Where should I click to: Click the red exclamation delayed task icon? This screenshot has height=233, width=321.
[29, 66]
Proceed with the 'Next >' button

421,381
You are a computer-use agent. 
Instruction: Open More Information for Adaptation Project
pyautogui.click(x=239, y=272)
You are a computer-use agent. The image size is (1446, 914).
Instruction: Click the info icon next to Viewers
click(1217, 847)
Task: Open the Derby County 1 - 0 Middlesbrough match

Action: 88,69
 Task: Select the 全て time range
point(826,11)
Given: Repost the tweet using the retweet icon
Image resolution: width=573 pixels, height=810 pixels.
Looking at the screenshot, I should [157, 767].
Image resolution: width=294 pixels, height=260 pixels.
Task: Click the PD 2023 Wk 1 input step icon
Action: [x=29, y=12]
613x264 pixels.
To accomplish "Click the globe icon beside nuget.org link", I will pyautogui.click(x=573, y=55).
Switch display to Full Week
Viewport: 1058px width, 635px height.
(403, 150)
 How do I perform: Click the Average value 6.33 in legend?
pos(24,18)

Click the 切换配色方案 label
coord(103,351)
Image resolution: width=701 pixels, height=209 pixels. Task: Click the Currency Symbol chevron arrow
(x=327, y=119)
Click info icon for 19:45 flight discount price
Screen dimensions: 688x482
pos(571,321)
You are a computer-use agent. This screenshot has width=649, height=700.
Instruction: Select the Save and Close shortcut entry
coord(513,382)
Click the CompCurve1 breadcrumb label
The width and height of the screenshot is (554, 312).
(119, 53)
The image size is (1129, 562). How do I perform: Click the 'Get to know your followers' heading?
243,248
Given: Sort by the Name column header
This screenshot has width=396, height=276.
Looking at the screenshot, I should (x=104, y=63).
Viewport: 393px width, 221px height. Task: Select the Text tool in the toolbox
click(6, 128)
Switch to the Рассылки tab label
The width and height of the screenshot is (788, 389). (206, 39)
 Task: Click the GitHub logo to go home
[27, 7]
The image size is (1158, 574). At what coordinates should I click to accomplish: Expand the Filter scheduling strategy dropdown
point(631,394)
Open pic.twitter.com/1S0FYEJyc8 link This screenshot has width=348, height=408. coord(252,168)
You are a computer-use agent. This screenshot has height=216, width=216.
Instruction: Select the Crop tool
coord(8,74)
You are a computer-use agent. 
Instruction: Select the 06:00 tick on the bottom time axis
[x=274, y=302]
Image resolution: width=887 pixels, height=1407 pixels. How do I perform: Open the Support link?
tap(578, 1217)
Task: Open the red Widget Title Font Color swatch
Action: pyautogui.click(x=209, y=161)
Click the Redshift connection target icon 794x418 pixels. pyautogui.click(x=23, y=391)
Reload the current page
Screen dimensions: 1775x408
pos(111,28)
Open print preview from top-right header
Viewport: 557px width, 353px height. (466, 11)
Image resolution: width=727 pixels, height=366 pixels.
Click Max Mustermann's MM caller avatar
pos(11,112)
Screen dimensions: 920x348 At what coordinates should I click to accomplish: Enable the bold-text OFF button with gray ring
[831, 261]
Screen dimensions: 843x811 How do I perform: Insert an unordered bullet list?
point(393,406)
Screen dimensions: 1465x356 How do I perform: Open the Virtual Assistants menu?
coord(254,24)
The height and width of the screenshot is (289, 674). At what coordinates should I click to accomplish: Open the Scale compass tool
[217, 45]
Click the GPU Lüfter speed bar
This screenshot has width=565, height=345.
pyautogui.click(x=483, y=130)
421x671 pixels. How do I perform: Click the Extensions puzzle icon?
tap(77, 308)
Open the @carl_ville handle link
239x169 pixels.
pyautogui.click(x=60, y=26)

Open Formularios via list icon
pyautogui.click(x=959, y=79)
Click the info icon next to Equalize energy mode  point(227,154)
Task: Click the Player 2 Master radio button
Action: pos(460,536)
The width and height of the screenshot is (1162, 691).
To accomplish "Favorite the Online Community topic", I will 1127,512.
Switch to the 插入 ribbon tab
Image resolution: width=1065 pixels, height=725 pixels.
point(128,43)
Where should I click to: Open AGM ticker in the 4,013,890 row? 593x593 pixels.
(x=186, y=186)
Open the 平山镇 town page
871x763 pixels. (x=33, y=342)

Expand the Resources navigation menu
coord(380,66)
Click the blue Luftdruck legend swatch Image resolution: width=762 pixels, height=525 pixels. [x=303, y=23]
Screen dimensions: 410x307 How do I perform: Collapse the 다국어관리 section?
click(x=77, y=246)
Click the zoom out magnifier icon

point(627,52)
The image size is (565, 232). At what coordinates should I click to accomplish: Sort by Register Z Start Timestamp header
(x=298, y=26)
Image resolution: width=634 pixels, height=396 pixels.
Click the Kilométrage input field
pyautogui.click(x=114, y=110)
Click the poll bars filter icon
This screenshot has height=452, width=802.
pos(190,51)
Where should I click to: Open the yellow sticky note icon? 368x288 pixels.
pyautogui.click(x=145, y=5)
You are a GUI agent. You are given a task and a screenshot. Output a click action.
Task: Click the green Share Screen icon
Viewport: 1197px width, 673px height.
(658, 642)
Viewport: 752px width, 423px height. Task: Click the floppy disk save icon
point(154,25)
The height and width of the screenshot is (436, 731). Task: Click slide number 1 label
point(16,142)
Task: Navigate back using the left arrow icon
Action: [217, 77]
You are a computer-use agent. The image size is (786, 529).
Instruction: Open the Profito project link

----------------

▶ [Task statement]:
All lines above should be output verbatim.

▶ [Answer for the task]:
Where should I click to: Click the red exclamation delayed task icon? This screenshot has height=233, width=321.
[29, 66]
Proceed with the 'Next >' button

421,381
You are a computer-use agent. 
Instruction: Open More Information for Adaptation Project
pyautogui.click(x=239, y=272)
You are a computer-use agent. The image size is (1446, 914).
Instruction: Click the info icon next to Viewers
click(1217, 847)
Task: Open the Derby County 1 - 0 Middlesbrough match

Action: 88,69
 Task: Select the 全て time range
point(826,11)
Given: Repost the tweet using the retweet icon
Image resolution: width=573 pixels, height=810 pixels.
Looking at the screenshot, I should [157, 767].
Image resolution: width=294 pixels, height=260 pixels.
Task: Click the PD 2023 Wk 1 input step icon
Action: [x=29, y=12]
613x264 pixels.
To accomplish "Click the globe icon beside nuget.org link", I will pyautogui.click(x=573, y=55).
Switch display to Full Week
Viewport: 1058px width, 635px height.
(403, 150)
 How do I perform: Click the Average value 6.33 in legend?
pos(24,18)

Click the 切换配色方案 label
coord(103,351)
Image resolution: width=701 pixels, height=209 pixels. Task: Click the Currency Symbol chevron arrow
(x=327, y=119)
Click info icon for 19:45 flight discount price
Screen dimensions: 688x482
pos(571,321)
You are a computer-use agent. This screenshot has width=649, height=700.
Instruction: Select the Save and Close shortcut entry
coord(513,382)
Click the CompCurve1 breadcrumb label
The width and height of the screenshot is (554, 312).
(119, 53)
The image size is (1129, 562). How do I perform: Click the 'Get to know your followers' heading?
243,248
Given: Sort by the Name column header
This screenshot has width=396, height=276.
Looking at the screenshot, I should (x=104, y=63).
Viewport: 393px width, 221px height. Task: Select the Text tool in the toolbox
click(6, 128)
Switch to the Рассылки tab label
The width and height of the screenshot is (788, 389). (206, 39)
 Task: Click the GitHub logo to go home
[27, 7]
The image size is (1158, 574). At what coordinates should I click to accomplish: Expand the Filter scheduling strategy dropdown
point(631,394)
Open pic.twitter.com/1S0FYEJyc8 link This screenshot has width=348, height=408. coord(252,168)
You are a computer-use agent. This screenshot has height=216, width=216.
Instruction: Select the Crop tool
coord(8,74)
You are a computer-use agent. 
Instruction: Select the 06:00 tick on the bottom time axis
[x=274, y=302]
Image resolution: width=887 pixels, height=1407 pixels. How do I perform: Open the Support link?
tap(578, 1217)
Task: Open the red Widget Title Font Color swatch
Action: pyautogui.click(x=209, y=161)
Click the Redshift connection target icon 794x418 pixels. pyautogui.click(x=23, y=391)
Reload the current page
Screen dimensions: 1775x408
pos(111,28)
Open print preview from top-right header
Viewport: 557px width, 353px height. (466, 11)
Image resolution: width=727 pixels, height=366 pixels.
Click Max Mustermann's MM caller avatar
pos(11,112)
Screen dimensions: 920x348 At what coordinates should I click to accomplish: Enable the bold-text OFF button with gray ring
[831, 261]
Screen dimensions: 843x811 How do I perform: Insert an unordered bullet list?
point(393,406)
Screen dimensions: 1465x356 How do I perform: Open the Virtual Assistants menu?
coord(254,24)
The height and width of the screenshot is (289, 674). At what coordinates should I click to accomplish: Open the Scale compass tool
[217, 45]
Click the GPU Lüfter speed bar
This screenshot has width=565, height=345.
pyautogui.click(x=483, y=130)
421x671 pixels. How do I perform: Click the Extensions puzzle icon?
tap(77, 308)
Open the @carl_ville handle link
239x169 pixels.
pyautogui.click(x=60, y=26)

Open Formularios via list icon
pyautogui.click(x=959, y=79)
Click the info icon next to Equalize energy mode  point(227,154)
Task: Click the Player 2 Master radio button
Action: pos(460,536)
The width and height of the screenshot is (1162, 691).
To accomplish "Favorite the Online Community topic", I will 1127,512.
Switch to the 插入 ribbon tab
Image resolution: width=1065 pixels, height=725 pixels.
point(128,43)
Where should I click to: Open AGM ticker in the 4,013,890 row? 593x593 pixels.
(x=186, y=186)
Open the 平山镇 town page
871x763 pixels. (x=33, y=342)

Expand the Resources navigation menu
coord(380,66)
Click the blue Luftdruck legend swatch Image resolution: width=762 pixels, height=525 pixels. [x=303, y=23]
Screen dimensions: 410x307 How do I perform: Collapse the 다국어관리 section?
click(x=77, y=246)
Click the zoom out magnifier icon

point(627,52)
The image size is (565, 232). At what coordinates should I click to accomplish: Sort by Register Z Start Timestamp header
(x=298, y=26)
Image resolution: width=634 pixels, height=396 pixels.
Click the Kilométrage input field
pyautogui.click(x=114, y=110)
Click the poll bars filter icon
This screenshot has height=452, width=802.
pos(190,51)
Where should I click to: Open the yellow sticky note icon? 368x288 pixels.
pyautogui.click(x=145, y=5)
You are a GUI agent. You are given a task and a screenshot. Output a click action.
Task: Click the green Share Screen icon
Viewport: 1197px width, 673px height.
(658, 642)
Viewport: 752px width, 423px height. Task: Click the floppy disk save icon
point(154,25)
The height and width of the screenshot is (436, 731). Task: Click slide number 1 label
point(16,142)
Task: Navigate back using the left arrow icon
Action: [217, 77]
You are a computer-use agent. The image size is (786, 529).
Instruction: Open the Profito project link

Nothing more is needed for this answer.